Segment Open

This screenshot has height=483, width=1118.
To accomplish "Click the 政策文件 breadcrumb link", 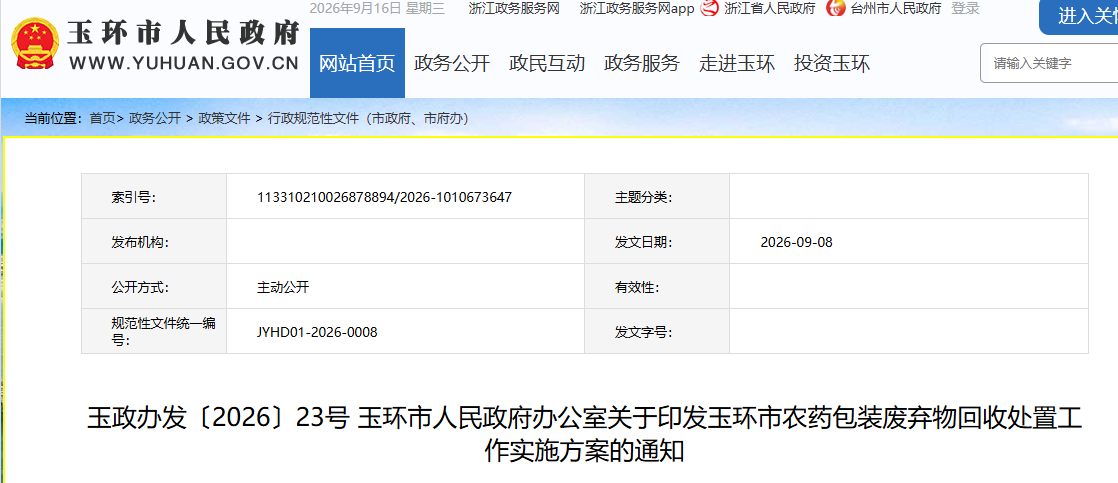I will tap(224, 118).
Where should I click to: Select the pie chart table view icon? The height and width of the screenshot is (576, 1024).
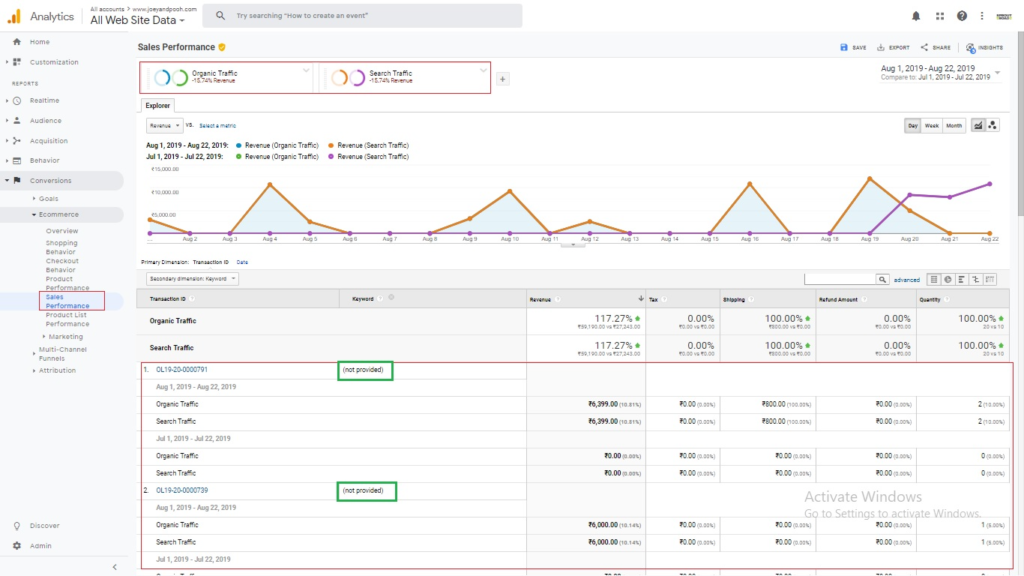point(947,279)

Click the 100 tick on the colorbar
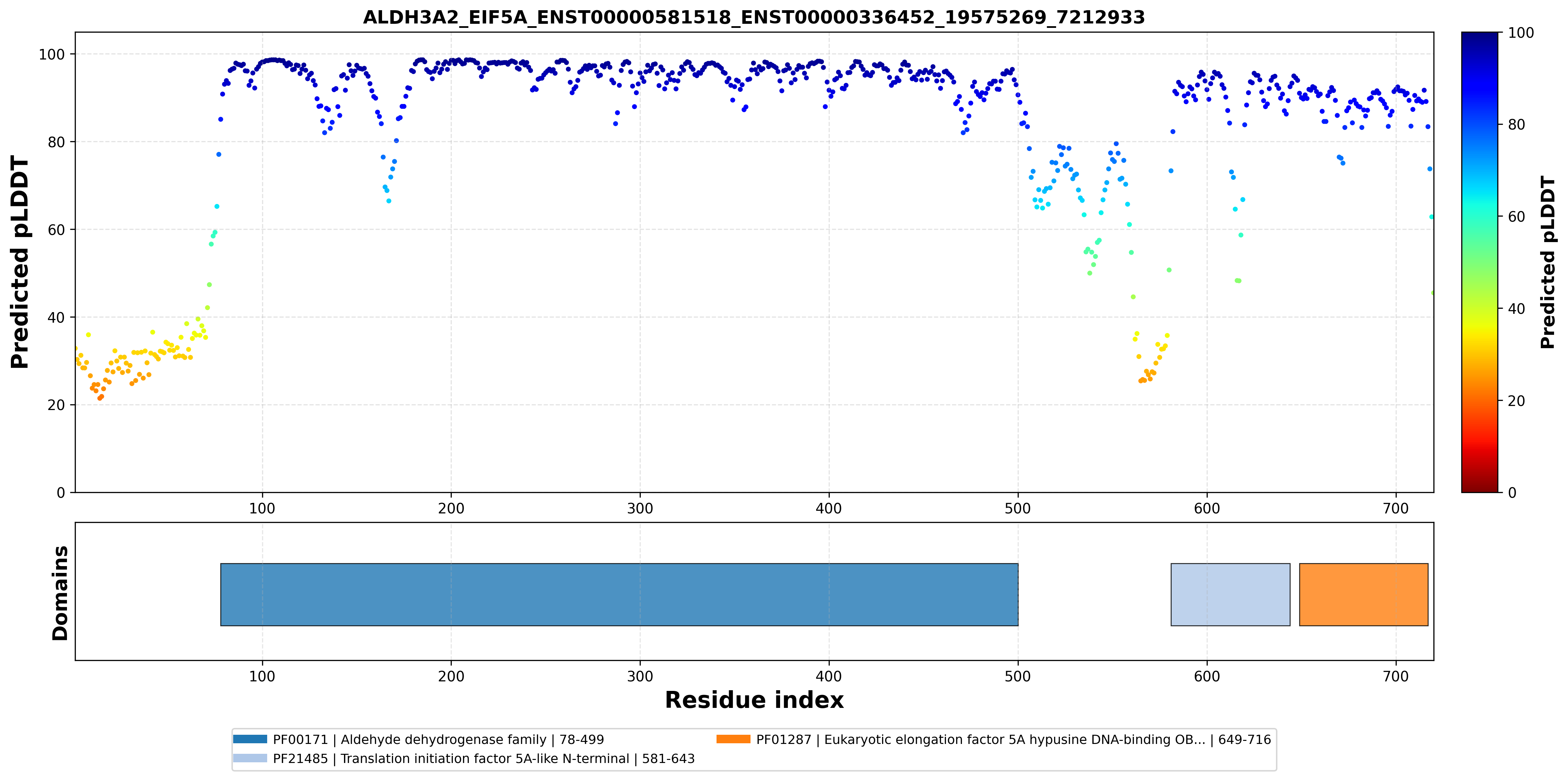pyautogui.click(x=1520, y=33)
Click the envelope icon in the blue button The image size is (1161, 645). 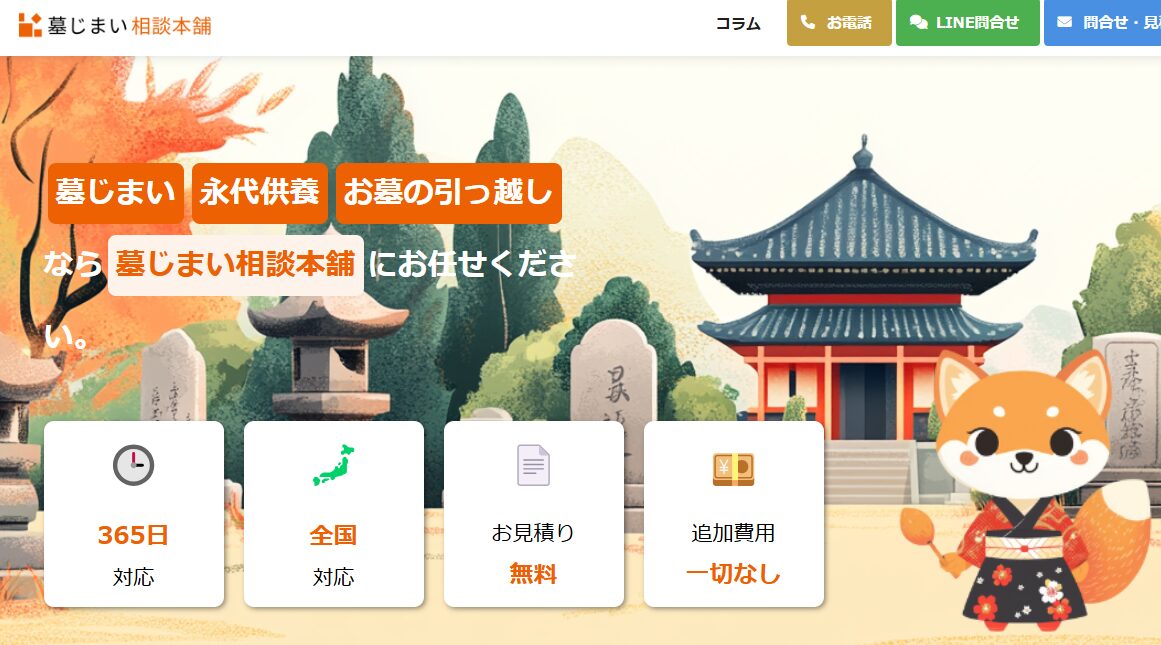[x=1064, y=23]
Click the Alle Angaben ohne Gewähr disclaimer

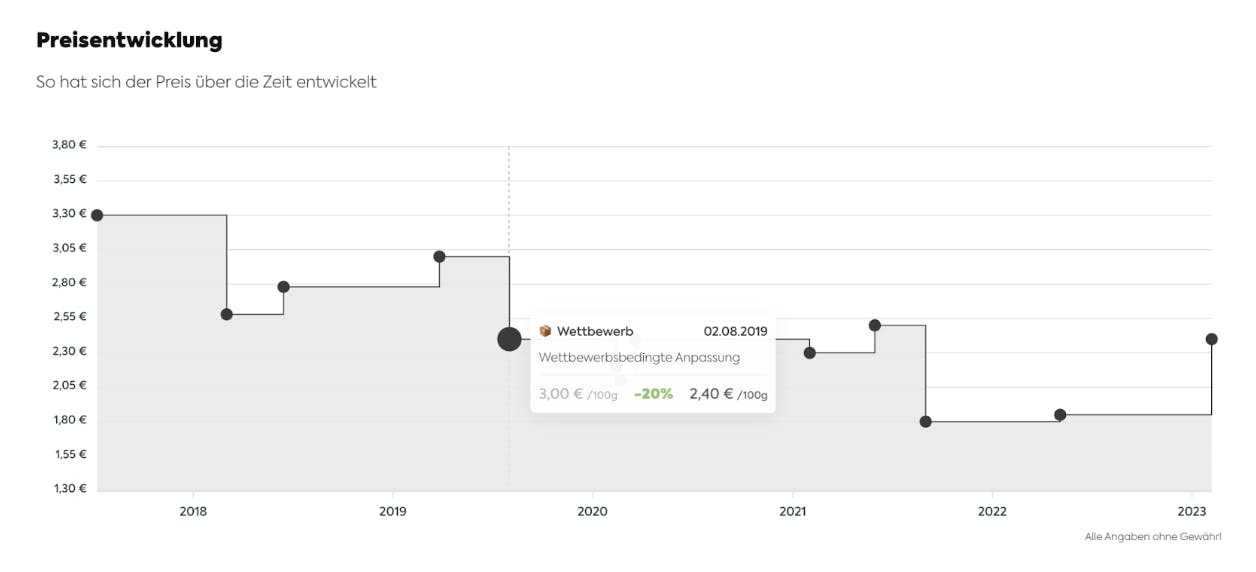(1153, 537)
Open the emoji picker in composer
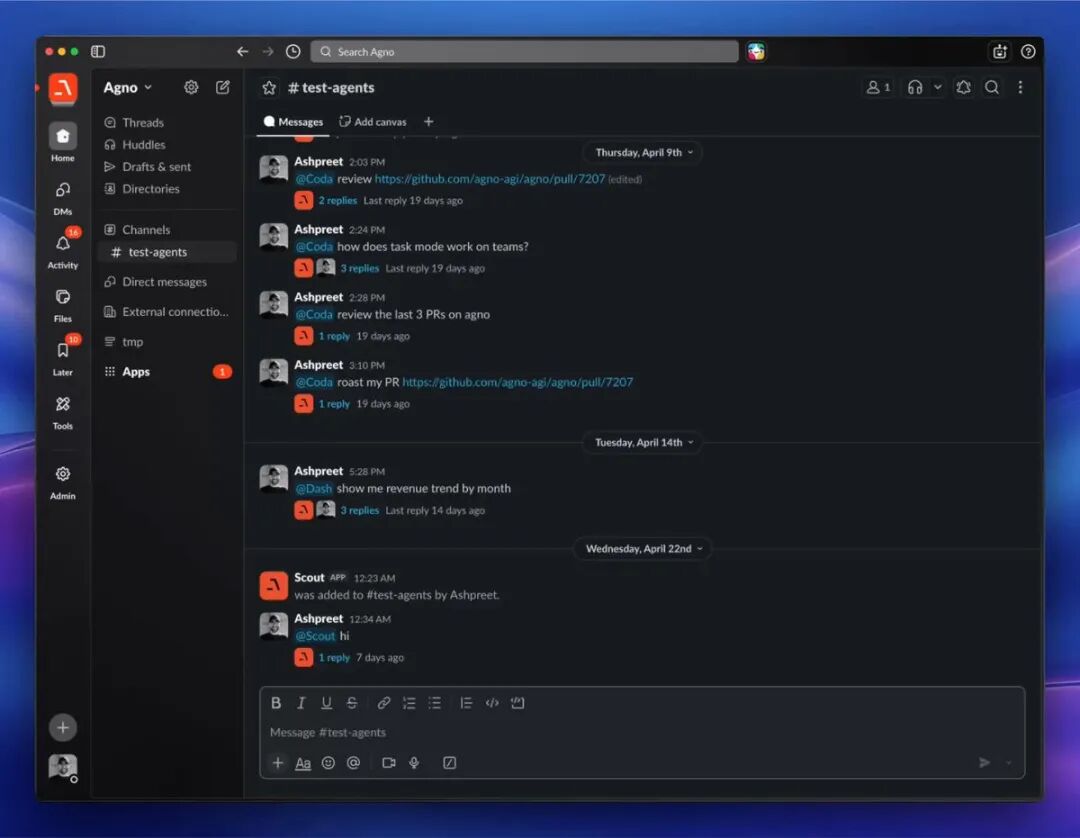Viewport: 1080px width, 838px height. (328, 763)
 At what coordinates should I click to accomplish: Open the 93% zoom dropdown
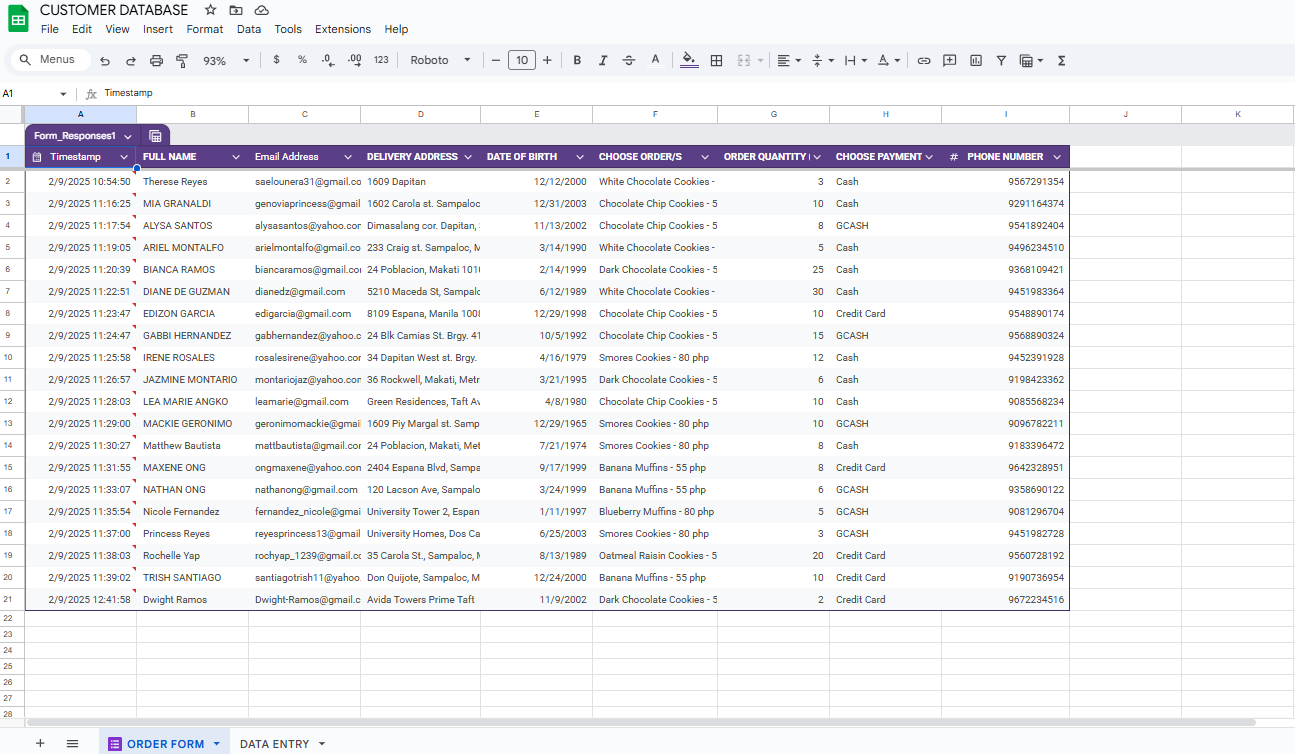coord(227,61)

Segment Closed

* DESCRIPTION OF THE TASK
Look above for the line containing "Open the emoji picker in composer", then retype it and each line after it to the end of the records, exactly and without pictures.

* FINAL ANSWER
Open the emoji picker in composer
Viewport: 1080px width, 838px height. (328, 763)
 At what coordinates should I click to accomplish: Open the 93% zoom dropdown
coord(227,61)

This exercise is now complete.